WHAT YOU WILL DO ::
State how many lines in the listing below hold "computer", with no other words.

SUPPLIED INFORMATION ::

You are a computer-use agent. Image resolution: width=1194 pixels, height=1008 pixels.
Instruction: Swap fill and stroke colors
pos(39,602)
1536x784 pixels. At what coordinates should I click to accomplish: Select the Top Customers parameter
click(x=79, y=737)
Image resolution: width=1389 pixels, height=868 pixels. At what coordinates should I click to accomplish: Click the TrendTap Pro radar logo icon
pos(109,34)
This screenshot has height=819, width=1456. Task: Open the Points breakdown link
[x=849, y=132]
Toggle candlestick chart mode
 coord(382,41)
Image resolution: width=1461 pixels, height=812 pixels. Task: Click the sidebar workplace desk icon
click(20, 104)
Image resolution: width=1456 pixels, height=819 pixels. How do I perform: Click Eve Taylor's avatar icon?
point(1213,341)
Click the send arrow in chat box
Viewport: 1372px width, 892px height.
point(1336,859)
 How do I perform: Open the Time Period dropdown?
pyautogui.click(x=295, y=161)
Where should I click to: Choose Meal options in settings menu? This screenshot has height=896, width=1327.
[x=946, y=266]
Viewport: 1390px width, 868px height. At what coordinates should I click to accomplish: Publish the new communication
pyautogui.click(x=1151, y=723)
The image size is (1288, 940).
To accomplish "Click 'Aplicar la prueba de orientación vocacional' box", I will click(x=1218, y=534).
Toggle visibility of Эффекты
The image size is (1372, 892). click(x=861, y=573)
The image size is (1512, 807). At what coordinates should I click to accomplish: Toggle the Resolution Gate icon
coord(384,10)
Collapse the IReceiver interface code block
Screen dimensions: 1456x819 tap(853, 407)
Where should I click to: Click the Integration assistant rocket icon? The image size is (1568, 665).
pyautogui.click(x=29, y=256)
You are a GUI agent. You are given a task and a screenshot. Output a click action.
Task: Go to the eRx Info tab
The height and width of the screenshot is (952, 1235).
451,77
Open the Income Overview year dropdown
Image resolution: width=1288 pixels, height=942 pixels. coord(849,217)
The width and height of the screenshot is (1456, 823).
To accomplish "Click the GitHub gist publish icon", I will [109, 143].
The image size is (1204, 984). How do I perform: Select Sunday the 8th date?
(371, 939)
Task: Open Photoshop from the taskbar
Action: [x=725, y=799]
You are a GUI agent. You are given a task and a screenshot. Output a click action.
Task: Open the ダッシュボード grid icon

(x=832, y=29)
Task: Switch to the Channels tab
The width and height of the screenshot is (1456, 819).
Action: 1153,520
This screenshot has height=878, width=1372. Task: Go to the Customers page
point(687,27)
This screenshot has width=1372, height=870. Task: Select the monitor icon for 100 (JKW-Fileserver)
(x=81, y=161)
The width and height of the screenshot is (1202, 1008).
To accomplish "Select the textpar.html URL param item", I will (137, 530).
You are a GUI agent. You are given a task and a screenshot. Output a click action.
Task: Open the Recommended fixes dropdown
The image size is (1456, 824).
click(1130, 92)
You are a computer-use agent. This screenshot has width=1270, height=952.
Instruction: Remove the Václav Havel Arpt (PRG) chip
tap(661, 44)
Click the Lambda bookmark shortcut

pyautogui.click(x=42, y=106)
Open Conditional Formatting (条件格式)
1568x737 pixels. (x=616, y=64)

WRITTEN SOLUTION ::
2